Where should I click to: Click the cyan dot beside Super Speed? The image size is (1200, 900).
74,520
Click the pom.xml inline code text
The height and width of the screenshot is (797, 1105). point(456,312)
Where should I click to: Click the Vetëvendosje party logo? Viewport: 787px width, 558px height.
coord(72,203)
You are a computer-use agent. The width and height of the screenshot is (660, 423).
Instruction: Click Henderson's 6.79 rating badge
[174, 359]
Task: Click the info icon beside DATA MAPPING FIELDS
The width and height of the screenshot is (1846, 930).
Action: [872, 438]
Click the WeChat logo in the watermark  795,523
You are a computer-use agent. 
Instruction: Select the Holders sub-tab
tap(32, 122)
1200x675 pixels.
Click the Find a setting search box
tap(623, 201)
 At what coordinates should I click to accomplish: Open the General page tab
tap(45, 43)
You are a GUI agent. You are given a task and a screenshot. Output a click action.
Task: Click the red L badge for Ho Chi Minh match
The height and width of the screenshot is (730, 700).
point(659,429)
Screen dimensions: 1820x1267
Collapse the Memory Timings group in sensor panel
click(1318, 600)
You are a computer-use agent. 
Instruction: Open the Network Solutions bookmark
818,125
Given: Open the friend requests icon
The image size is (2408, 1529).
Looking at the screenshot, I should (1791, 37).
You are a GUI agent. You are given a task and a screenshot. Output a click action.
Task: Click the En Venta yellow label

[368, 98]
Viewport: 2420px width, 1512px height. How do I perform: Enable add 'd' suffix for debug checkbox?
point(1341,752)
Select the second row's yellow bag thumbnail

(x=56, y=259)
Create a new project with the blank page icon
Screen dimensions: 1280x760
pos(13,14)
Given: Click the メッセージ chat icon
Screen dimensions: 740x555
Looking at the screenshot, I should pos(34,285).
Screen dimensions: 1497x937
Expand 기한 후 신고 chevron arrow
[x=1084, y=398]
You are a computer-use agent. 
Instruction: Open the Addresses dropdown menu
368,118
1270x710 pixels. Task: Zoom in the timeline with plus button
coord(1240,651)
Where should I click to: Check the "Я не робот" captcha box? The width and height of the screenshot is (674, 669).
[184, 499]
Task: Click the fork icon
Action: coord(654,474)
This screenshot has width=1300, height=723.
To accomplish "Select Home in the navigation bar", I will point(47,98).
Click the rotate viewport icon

====

TASK DIRECTIONS: Rewrite all the rows above, replacing "Screen dimensions" with "Screen size" wherever it appears and leaving everything else the same.

WORKED SOLUTION:
Where should I click to: Click the cyan dot beside Super Speed? The image size is (1200, 900).
74,520
Click the pom.xml inline code text
The height and width of the screenshot is (797, 1105). point(456,312)
Where should I click to: Click the Vetëvendosje party logo? Viewport: 787px width, 558px height.
coord(72,203)
You are a computer-use agent. The width and height of the screenshot is (660, 423).
Instruction: Click Henderson's 6.79 rating badge
[174, 359]
Task: Click the info icon beside DATA MAPPING FIELDS
The width and height of the screenshot is (1846, 930).
Action: [872, 438]
Click the WeChat logo in the watermark  795,523
You are a computer-use agent. 
Instruction: Select the Holders sub-tab
tap(32, 122)
1200x675 pixels.
Click the Find a setting search box
tap(623, 201)
 At what coordinates should I click to accomplish: Open the General page tab
tap(45, 43)
You are a GUI agent. You are given a task and a screenshot. Output a click action.
Task: Click the red L badge for Ho Chi Minh match
The height and width of the screenshot is (730, 700).
point(659,429)
Screen size: 1820x1267
Collapse the Memory Timings group in sensor panel
click(1318, 600)
You are a computer-use agent. 
Instruction: Open the Network Solutions bookmark
818,125
Given: Open the friend requests icon
The image size is (2408, 1529).
Looking at the screenshot, I should (1791, 37).
You are a GUI agent. You are given a task and a screenshot. Output a click action.
Task: Click the En Venta yellow label

[368, 98]
Viewport: 2420px width, 1512px height. How do I perform: Enable add 'd' suffix for debug checkbox?
point(1341,752)
Select the second row's yellow bag thumbnail

(x=56, y=259)
Create a new project with the blank page icon
Screen size: 1280x760
pos(13,14)
Given: Click the メッセージ chat icon
Screen size: 740x555
Looking at the screenshot, I should pos(34,285).
Screen size: 1497x937
Expand 기한 후 신고 chevron arrow
[x=1084, y=398]
You are a computer-use agent. 
Instruction: Open the Addresses dropdown menu
368,118
1270x710 pixels. Task: Zoom in the timeline with plus button
coord(1240,651)
Where should I click to: Check the "Я не робот" captcha box? The width and height of the screenshot is (674, 669).
[184, 499]
Task: Click the fork icon
Action: coord(654,474)
This screenshot has width=1300, height=723.
To accomplish "Select Home in the navigation bar", I will point(47,98).
Click the rotate viewport icon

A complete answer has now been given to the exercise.